On the other hand today I also started to work with video to explore the border of still and moving image, and the cut surface of both.
Sometimes not the actual pictures seems to be the important part, but the process behind it – “creating an image with a certain process”. Why do you find it so intriguing to deal with photography from its material side?
That’s not right. The process is part of the picture, the idea of the picture. If I destruct the photographic paper like in the “Rocketogrames” series, the impulse of the action, the material and the technic are integral parts of the transformation of the aesthetic end-product, the picture.
Studio-based photography gives the photographer almost complete control over the process and outcome of a shooting. What does control mean to you?
You can control the terms, but you can’t control each light wave.
But for me this is on the fringes. I don’t have to control everything, more important is the “what” and “why”.
How detailed do you go about the planning of a shooting? Can you explain your workflow a little bit please?
This is very different. Most important is to think it through.
What inspires you? Where do you get the ideas for your projects?
It is a line, a process that goes on and on. Sometimes non linear. Than most time my ideas are inspirations.
What reaction do you intend to provoke in people looking at your photos?
There is no direct intention. And if, the intentions differ. Each picture or project has its own intentions and each viewer has his own perception.
What does a single photograph need in your opinion in order to stand out and get noticed?

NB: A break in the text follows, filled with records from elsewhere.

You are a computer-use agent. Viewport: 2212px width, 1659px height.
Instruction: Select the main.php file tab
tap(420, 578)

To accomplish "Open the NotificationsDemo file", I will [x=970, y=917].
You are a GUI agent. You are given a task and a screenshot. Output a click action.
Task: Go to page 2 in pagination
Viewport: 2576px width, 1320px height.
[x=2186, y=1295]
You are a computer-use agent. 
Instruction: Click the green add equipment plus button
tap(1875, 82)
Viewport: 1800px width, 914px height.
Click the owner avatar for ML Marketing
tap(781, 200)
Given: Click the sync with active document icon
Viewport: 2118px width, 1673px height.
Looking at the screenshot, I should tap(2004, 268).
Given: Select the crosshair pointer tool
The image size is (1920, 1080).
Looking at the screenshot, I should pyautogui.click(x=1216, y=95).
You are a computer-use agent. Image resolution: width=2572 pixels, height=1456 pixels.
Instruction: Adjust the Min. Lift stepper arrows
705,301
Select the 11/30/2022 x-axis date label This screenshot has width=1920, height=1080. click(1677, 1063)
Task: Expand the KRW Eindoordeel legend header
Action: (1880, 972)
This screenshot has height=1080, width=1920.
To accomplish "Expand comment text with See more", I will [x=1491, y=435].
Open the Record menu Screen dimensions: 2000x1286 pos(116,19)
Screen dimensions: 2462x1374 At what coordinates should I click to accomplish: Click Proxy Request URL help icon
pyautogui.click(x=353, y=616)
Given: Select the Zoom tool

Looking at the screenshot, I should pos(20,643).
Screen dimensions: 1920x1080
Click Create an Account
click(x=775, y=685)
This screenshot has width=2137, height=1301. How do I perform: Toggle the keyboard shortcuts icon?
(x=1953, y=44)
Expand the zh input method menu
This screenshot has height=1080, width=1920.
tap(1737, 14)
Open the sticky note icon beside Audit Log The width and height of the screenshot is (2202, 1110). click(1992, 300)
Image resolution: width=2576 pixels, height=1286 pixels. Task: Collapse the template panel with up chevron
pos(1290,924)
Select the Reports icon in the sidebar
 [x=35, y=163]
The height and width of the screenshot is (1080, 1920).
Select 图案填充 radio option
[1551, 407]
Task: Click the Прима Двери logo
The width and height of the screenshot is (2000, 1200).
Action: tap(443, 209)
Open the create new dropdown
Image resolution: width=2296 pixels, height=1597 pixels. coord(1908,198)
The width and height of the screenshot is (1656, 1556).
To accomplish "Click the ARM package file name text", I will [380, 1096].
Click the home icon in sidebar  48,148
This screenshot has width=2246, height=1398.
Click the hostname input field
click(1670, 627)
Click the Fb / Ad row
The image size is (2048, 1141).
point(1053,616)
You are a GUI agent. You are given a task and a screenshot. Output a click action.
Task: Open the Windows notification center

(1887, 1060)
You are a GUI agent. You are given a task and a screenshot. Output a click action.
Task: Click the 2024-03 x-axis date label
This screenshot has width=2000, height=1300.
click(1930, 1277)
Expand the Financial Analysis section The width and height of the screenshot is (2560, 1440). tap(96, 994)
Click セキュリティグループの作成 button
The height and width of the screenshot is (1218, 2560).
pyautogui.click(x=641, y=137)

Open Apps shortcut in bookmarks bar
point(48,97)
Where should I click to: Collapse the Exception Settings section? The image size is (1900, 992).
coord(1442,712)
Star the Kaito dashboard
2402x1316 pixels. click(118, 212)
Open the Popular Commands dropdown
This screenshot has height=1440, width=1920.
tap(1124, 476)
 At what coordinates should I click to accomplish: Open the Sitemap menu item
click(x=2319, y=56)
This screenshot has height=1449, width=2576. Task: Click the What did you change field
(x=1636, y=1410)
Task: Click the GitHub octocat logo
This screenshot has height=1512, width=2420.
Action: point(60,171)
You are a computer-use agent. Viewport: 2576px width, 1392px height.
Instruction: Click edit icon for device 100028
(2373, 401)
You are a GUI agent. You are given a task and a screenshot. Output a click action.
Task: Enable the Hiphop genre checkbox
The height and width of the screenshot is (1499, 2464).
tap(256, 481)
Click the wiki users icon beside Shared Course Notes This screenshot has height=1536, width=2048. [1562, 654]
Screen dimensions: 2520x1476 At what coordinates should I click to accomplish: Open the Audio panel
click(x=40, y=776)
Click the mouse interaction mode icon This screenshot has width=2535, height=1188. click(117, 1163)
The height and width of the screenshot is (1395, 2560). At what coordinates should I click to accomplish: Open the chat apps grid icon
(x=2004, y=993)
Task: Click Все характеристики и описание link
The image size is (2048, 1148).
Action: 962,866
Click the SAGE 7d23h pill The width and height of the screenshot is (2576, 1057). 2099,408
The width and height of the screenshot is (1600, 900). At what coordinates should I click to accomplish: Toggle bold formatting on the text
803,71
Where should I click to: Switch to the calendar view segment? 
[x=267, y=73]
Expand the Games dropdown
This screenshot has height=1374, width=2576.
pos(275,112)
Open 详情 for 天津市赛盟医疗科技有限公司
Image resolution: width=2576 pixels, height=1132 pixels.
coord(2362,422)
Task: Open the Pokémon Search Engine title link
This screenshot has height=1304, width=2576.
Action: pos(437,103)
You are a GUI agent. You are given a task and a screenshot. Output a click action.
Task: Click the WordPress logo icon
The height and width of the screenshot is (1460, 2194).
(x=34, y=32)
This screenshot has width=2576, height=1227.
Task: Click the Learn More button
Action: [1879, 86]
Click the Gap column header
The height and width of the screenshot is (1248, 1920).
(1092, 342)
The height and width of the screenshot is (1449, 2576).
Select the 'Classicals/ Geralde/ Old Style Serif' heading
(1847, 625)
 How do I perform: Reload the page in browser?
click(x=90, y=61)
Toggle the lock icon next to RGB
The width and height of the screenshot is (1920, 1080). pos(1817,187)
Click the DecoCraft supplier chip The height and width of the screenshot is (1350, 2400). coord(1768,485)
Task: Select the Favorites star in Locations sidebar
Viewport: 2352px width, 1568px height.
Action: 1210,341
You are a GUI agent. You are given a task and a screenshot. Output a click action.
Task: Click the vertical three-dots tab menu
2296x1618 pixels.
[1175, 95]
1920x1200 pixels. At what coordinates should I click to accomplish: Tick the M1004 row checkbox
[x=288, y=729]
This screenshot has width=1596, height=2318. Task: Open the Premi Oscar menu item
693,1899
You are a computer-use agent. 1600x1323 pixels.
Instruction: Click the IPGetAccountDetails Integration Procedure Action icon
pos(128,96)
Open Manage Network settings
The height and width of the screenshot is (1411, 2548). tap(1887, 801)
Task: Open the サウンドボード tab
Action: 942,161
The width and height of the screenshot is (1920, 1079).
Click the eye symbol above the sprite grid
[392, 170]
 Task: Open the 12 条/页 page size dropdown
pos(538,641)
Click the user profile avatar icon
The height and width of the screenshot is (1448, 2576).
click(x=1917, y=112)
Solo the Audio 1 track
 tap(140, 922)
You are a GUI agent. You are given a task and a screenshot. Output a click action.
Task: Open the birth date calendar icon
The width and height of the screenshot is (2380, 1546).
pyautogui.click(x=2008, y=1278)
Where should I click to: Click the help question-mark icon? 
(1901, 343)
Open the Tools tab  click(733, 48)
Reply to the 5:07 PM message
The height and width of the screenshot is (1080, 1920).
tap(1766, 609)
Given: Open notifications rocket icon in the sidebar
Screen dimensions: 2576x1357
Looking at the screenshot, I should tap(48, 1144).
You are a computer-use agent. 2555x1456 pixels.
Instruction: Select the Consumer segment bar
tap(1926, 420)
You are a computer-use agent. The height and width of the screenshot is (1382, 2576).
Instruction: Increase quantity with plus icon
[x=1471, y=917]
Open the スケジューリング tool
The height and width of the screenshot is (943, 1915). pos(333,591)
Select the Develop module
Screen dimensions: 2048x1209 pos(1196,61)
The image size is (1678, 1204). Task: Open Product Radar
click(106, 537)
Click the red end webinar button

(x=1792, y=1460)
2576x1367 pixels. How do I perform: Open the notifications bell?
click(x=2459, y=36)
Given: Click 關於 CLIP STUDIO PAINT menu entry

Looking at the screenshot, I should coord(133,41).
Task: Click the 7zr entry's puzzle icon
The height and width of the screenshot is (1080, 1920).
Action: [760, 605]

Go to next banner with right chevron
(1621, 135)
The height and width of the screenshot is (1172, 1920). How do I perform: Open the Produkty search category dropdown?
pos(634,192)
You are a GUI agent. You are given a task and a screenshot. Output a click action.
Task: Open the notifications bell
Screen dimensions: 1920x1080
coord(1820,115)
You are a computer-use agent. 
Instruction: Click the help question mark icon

Especially keeping in mind the abundance of visual imagery in today’s media?
In my case it is very difficult, because the viewer needs previous knowledge.
My pictures are indeed in the internet and in books, but they are not applied to function on a short view on a small screen. They are produced on paper in a determined size to live with.
You recently published a video, “Light of Light”. What is it about?
To impart knowledge of my work and to give an overview of my work, I did a film about it. There are lots of documentaries during work processes which comment the work through the moving image.
Although actually it is necessary to view art works in original, through the film you can imagine it a little bit more and get a feeling for it.
Susan Sontag once said “The camera makes everyone a tourist in other people’s reality, and eventually in one’s own”. How has photography changed the way you look at the world and what have you learnt about yourself?
You make art to escape from reality. Although photography seems to be the most realistic media, it is a task to play with.
Every photographer is going through different stages in his formation. Which “landmarks” do you recall that have marked you and brought you to the place where you are today as a photographer?
“It is very important to have time to study in a interessting surrounding to develop your personality and find an identity in your art.”
I think it was very important to study media art at the HfG in Karlsruhe. At this time there where very interesting and different professors to attend you and a very big free space. In this free space you were placed on your own – it is not easy to handle too much free space.
It is very important to have time to study in a interessting surrounding to develop your personality and find an identity in your art.
Last but not least, let’s switch roles: Which question would you have liked to be asked in this interview about your work that I didn’t ask? Please feel free to add it – as well as the answer.
Thank you for the interview!
I think we have talked enough and would invite the readers for a visual tour to my website. There you can overview my whole archive.